迷路館の中をもう一度調べてみると、密室となっていた林と舟丘の部屋には隠し扉のようなものがあったことがわかります。
これで密室トリックは崩れるわけですね。
さらに調べていくと、とんでもないものを発見するのです。
書斎横の寝室には、何と宮垣ではなく,秘書である井野の死体があったのです。
さらに隠し通路探してみると、寝室には地下に降りる梯子がありました。
地下に降りると、さらに隠し部屋があり、そこでは宮垣が自殺していたのです。
宮垣が実行し、最後に自殺するという線もなくはないですけど、
「遺産は後継者へ贈る」
と書かれている辺り、犯人は今も生きている誰かなのでしょう。
そして島田はとうとう真犯人を指摘します。それは鮫嶋でした。あの評論家の。鮫嶋の目的がわからない。
鮫嶋智生(ともお)。彼は、いや彼女は女性でした。
確かに「ともお」という呼び方は女性にもとれますよね。
では鮫嶋が犯人という根拠は何だったのか?
まず第一の殺人で「なぜ首を切ったのか」ということ。
これは、鮫嶋が犯行当時「生理」になっていて、その血が床に付着してしまったと。
それをもみ消すためにわざわざ斧を使って首を切ったわけです。
宇多山桂子も妊娠していたので、可能性的にはありますが。。。
これで女性が数名に絞られます。
第二の殺人で、清村がなぜ「空室」へ向かったか。
清村の部屋の前には「一角獣の仮面」が、空室には「獅子の仮面」があったんですけど、これが入れ替えられていたんですね。

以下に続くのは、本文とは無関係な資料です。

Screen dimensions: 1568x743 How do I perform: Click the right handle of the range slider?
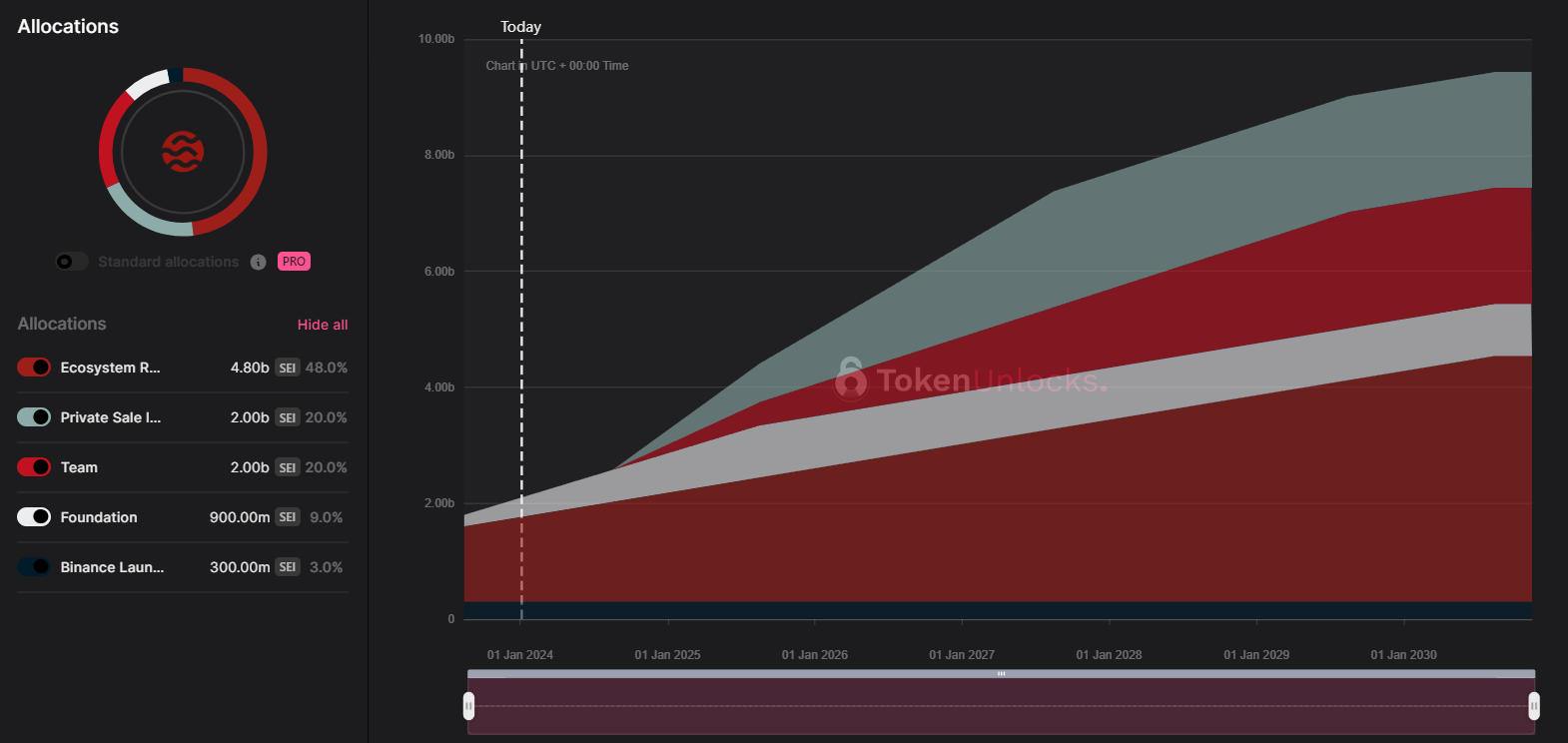[x=1534, y=706]
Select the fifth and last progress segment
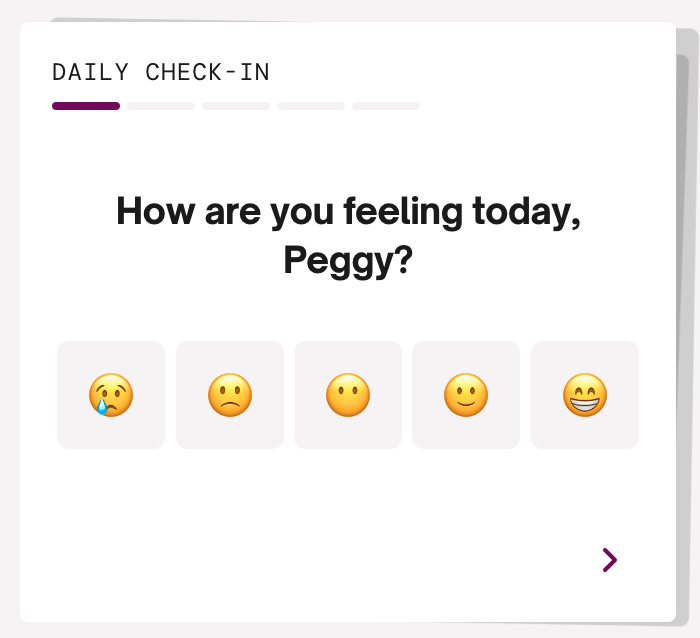 click(x=386, y=106)
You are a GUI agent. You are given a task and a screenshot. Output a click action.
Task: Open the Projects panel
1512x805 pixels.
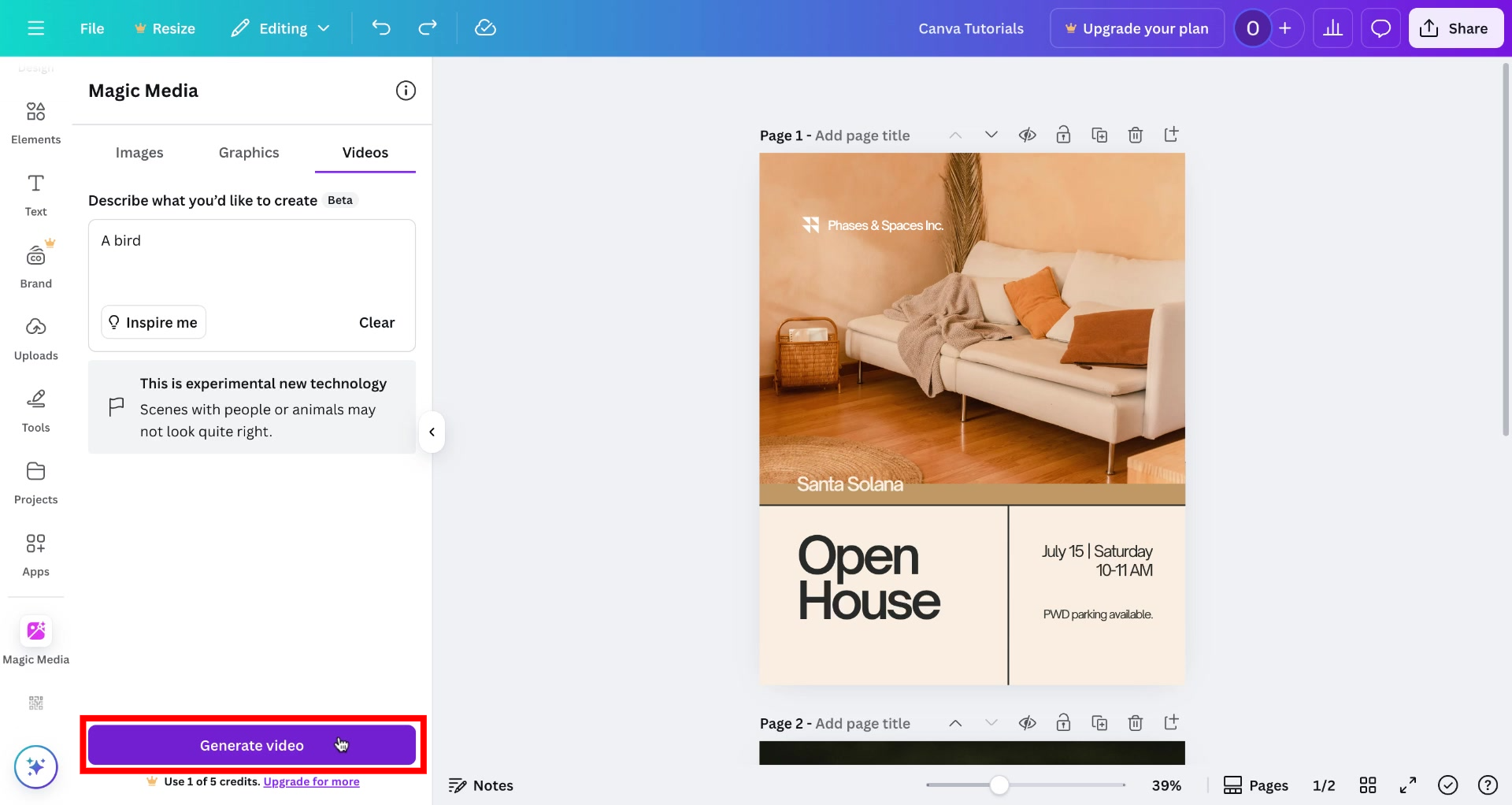click(35, 480)
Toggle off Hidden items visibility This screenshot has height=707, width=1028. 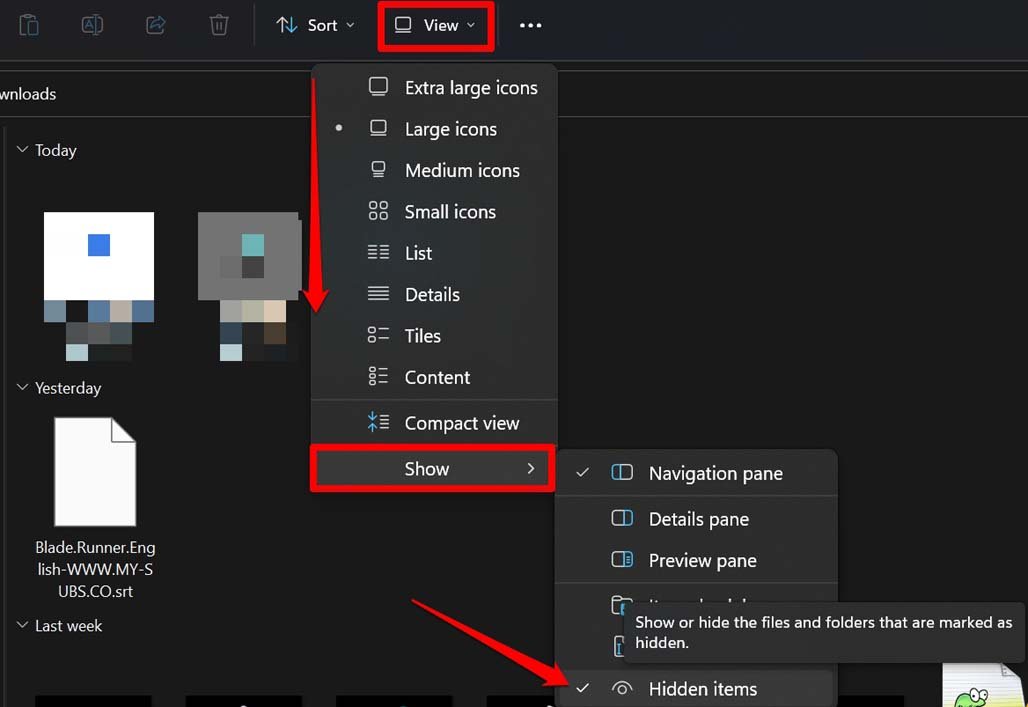click(x=703, y=689)
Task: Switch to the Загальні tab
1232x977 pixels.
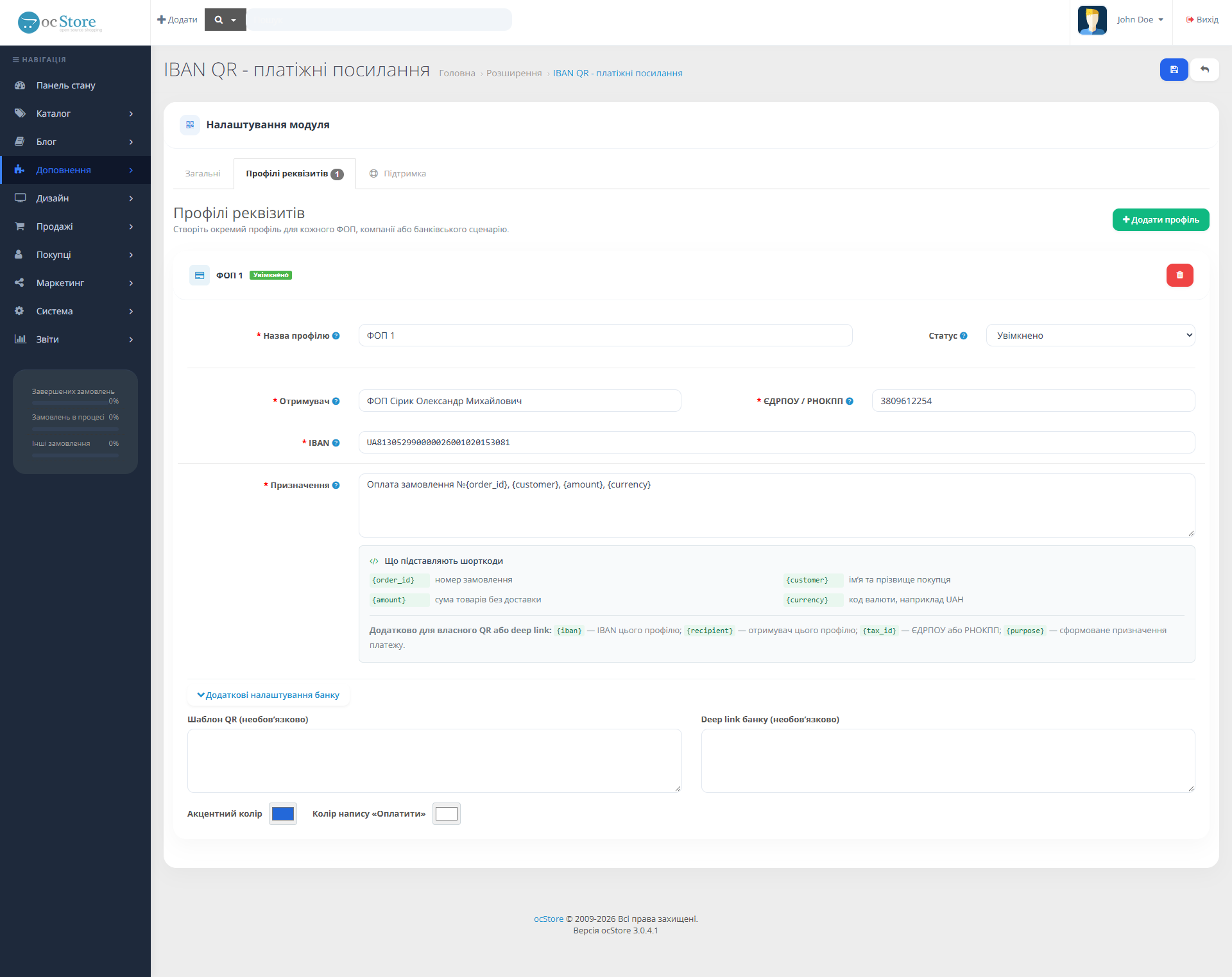Action: coord(203,174)
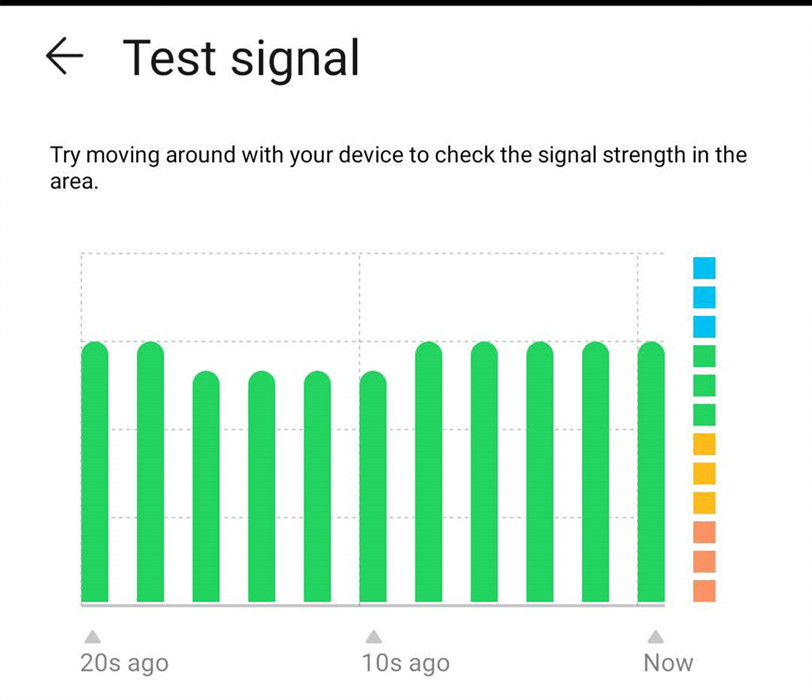
Task: Click the triangle marker above "20s ago"
Action: pyautogui.click(x=92, y=636)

迷路館という複雑な作りを利用し、清村は別の場所へ導かれてしまったのでした。
第三の殺人の「wwh」の件。これはワープロのメーカーの仕様で、変換すると「かがみ」となるようです。
確かに部屋の鏡の奥には秘密の通路が見つかりますが、これが何か決定打になったのかはちょっと疑問です。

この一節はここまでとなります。